Segment Start: QUOTED PASSAGE

PLIP: fully automated protein-ligand interaction profiler

Abstract

The characterization of interactions in protein-ligand complexes is essential for research in structural bioinformatics, drug discovery and biology. However, comprehensive tools are not freely available to the research community. Here, we present the protein-ligand interaction profiler (PLIP), a novel web service for fully automated detection and visualization of relevant non-covalent protein-ligand contacts in 3D structures, freely available at projects.biotec.tu-dresden.de/plip-web. The input is either a Protein Data Bank structure, a protein or ligand name, or a custom protein-ligand complex (e.g. from docking). In contrast to other tools, the rule-based PLIP algorithm does not require any structure preparation. It returns a list of detected interactions on single atom level, covering seven interaction types (hydrogen bonds, hydrophobic contacts, pi-stacking, pi-cation interactions, salt bridges, water bridges and halogen bonds). PLIP stands out by offering publication-ready images, PyMOL session files to generate custom images and parsable result files to facilitate successive data processing. The full python source code is available for download on the website. PLIP's command-line mode allows for high-throughput interaction profiling.

Figure 1.

Example of interaction diagram generated with PLIP: Varicella zoster virus thymidine kinase (1OSN) binding the antiherpes drug brivudine-monophosphate. The binding is dominated by a double π-stacking and polar interactions at the terminal regions of the ligand.

Figure 2.

PLIP result page. An interaction diagram and a table with interaction data is provided for each binding site. JSMol applets allow to view the 3D interaction diagrams in the browser.

Figure 3.

Example illustrating the four steps of PLIP in interaction detection for palmitic acid in Bacillus subtilis DegV protein (PDB ID 3FYS). (A) Structure preparation and detection of relevant ligands. (B) Functional characterization of molecules, here shown for the assignment of charges to amino acid side chains and the ligand carboxyl group. (C) Matching of interacting atoms using a rule-based system of geometric constraints. In the case of salt bridges, the distance between attracting charges is measured. (D) Filtering steps to minimize the number of depicted interactions, particularly important in the case of hydrophobic contacts (shown as solid gray lines).

Figure 4.

Evaluating docking results with PLIP. Natural (A) and alternative pose from redocking (B) of Cathepsin K with a small molecule inhibitor (PDB ID 1VSN). Shared interacting residues are labeled. The second pose lacks characteristic halogen bonds.

Figure 5.

Human aldose reductase with different inhibitors. (A) Zenarestat (1IEI), (B) a sulfonyl-pyridazone inhibitor (1Z89) and (C) a benzothiazepine inhibitor (3P2V). While the first and the last share a salt bridge to His110 and the H-Bonds to Tyr48 and Trp111, there is a common π-stacking to Trp111 in the first two. Unique interactions are, among others, two halogen bonds in zenarestat to the backbones of Val47 and Cys298, additional stacking with Trp20 for the benzothiazepine inhibitor and a water bridge to Trp20 in the last inhibitor. Large parts of all ligands bind via hydrophobic contacts.

Segment End: QUOTED PASSAGE

* TASKS
1. Answer from the PLIP text:
(a) At what web address is PLIP freely available?
(b) What PDB ID belongs to the Bacillus subtilis DegV protein used to illustrate PLIP's four steps?
(c) What does the second pose in the Cathepsin K redocking example lack?
2. Write out the passage of the PLIP text between "PLIP result page." and "in the browser.", inclusive.

Segment Start: DATA BELOW

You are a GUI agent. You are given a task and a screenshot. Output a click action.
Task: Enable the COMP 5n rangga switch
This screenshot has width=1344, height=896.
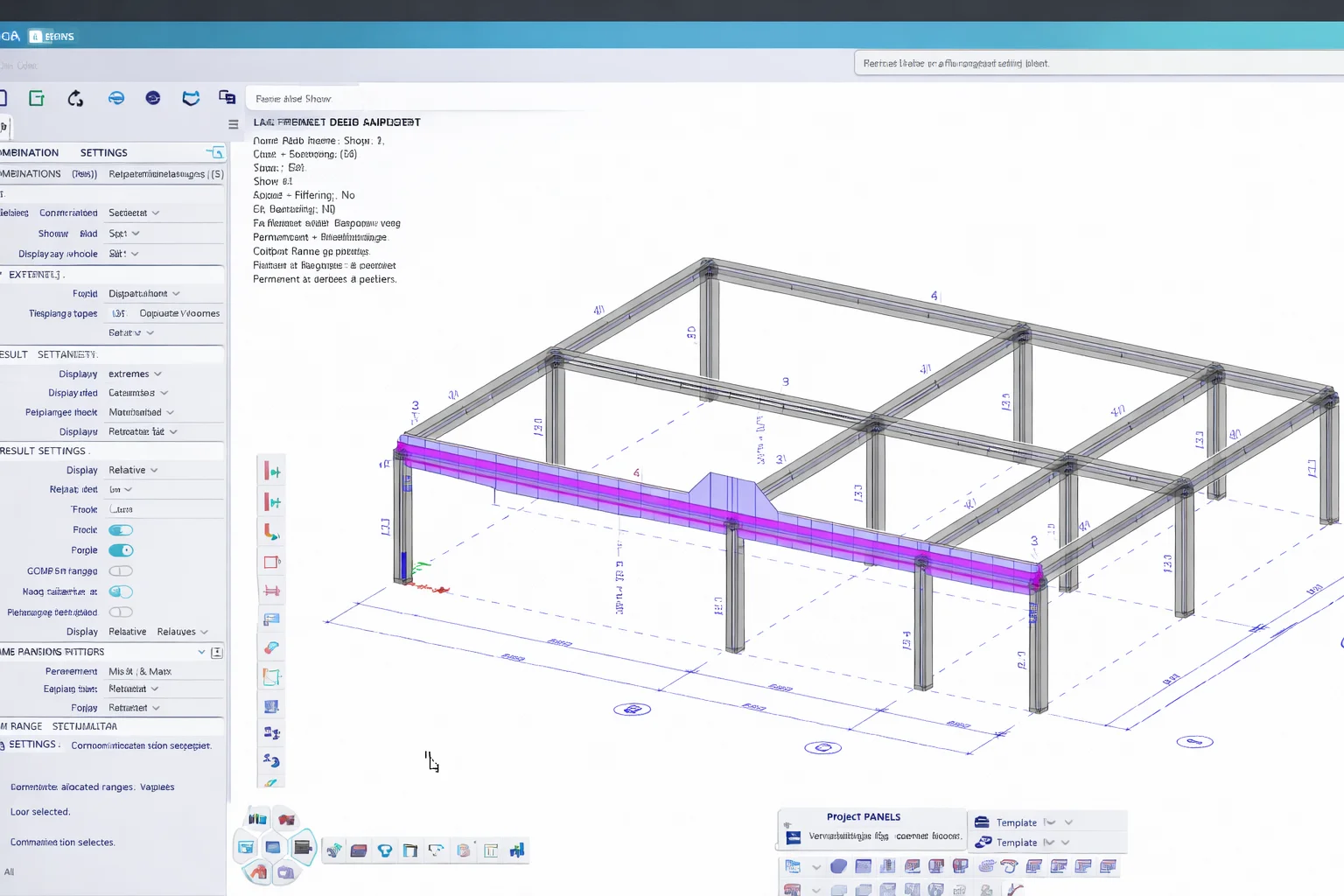point(121,571)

Segment End: DATA BELOW

* SOLUTIONS TO THE PROBLEMS
1.
(a) projects.biotec.tu-dresden.de/plip-web
(b) 3FYS
(c) Characteristic halogen bonds

2.
PLIP result page. An interaction diagram and a table with interaction data is provided for each binding site. JSMol applets allow to view the 3D interaction diagrams in the browser.